Si votre proche présente des signes de crise psychique (c'est-à-dire qu'il n'est plus en état d’avoir une discussion) et qu'il refuse toujours un traitement ou de l'aide, il peut être préférable de demander une prise en charge en urgence.
Le fait de comprendre ma schizophrénie me permet de contribuer de manière pertinente à mon engagement militant
Comme je l'ai mentionné précédemment, l'anosognosie comporte de nombreuses implications socio-économiques. Cela peut être très difficile à vivre pour le membre de la famille et/ou pour l'aidant qui tente d'obtenir un traitement pour son proche malade.
Il ne se passe pas un jour sans que je ne sois reconnaissante de ne pas souffrir d'anosognosie. Je suis consciente que j'ai le privilège de vivre de façon autonome et de gérer par moi-même mon traitement médicamenteux.
J'ai obtenu un Master of Arts in Counseling Psychology (un diplôme nord-américain qui correspond à un niveau bac +5 et forme à la pratique du counseling et de la psychothérapie).
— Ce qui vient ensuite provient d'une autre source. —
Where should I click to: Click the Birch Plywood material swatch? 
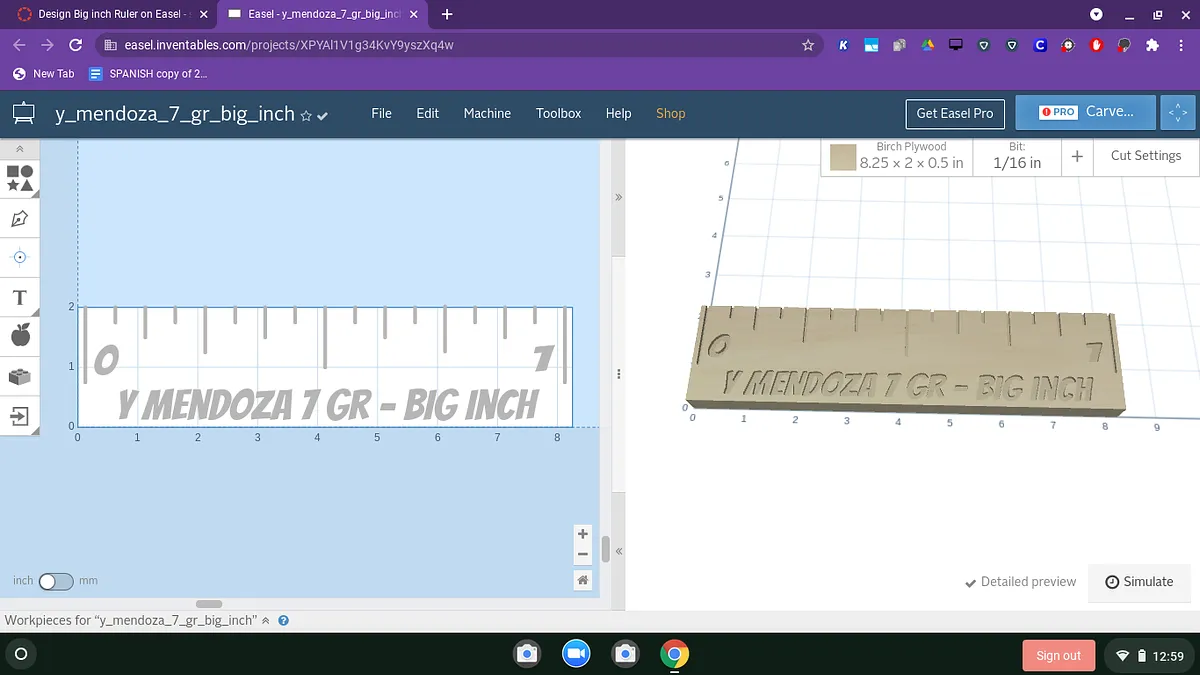843,157
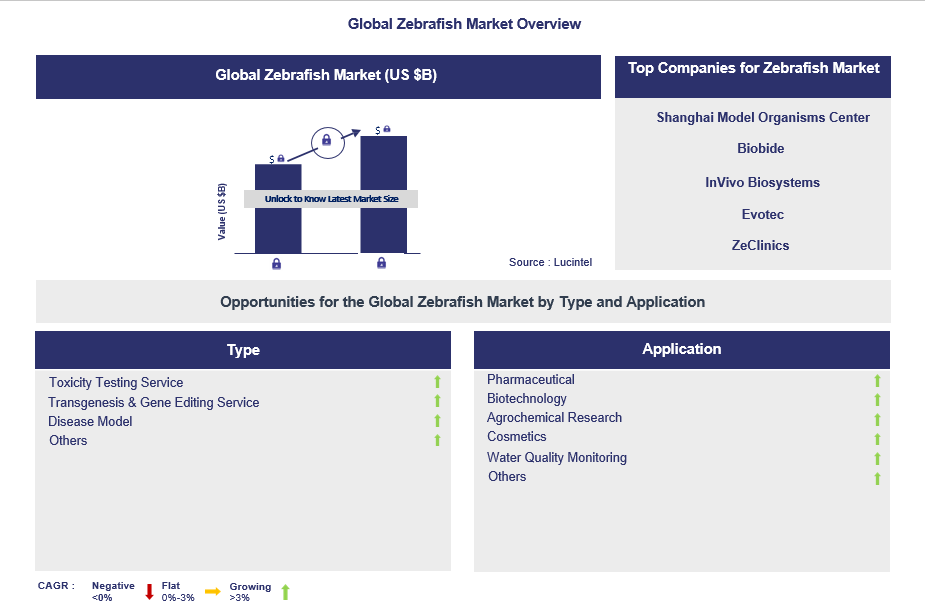925x608 pixels.
Task: Click the green arrow beside Pharmaceutical
Action: click(x=877, y=380)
J’exerce à temps plein en tant que Registered Counselling Therapist Candidate (RCT-C), un statut réglementé en Nouvelle-Écosse (Canada) qui me permet de pratiquer le counseling sous supervision, en vue d’obtenir le titre de Registered Counselling Therapist (RCT). J’entretiens des relations saines avec ma famille et mes amis. Et je fais tout cela avec un diagnostic de schizophrénie.
C'est en partie parce que je ne souffre pas d'anosognosie, et j'en suis très reconnaissante. C’est cette connaissance de ma maladie qui rend essentiel pour moi le fait de la partager avec les autres. La stigmatisation entourant la schizophrénie et d'autres maladies mentales sévères persiste dans la société. Il nous arrive de voir une personne présentant des symptômes évidents de troubles mentaux sévères, et de la qualifier de « difficile », « égoïste » ou même « dangereuse » lorsqu'elle refuse notre aide ou rejette ce qu’on lui dit. Mais rappelons-nous que cela ne traduit pas forcément un refus volontaire, il peut s’agir d'anosognosie.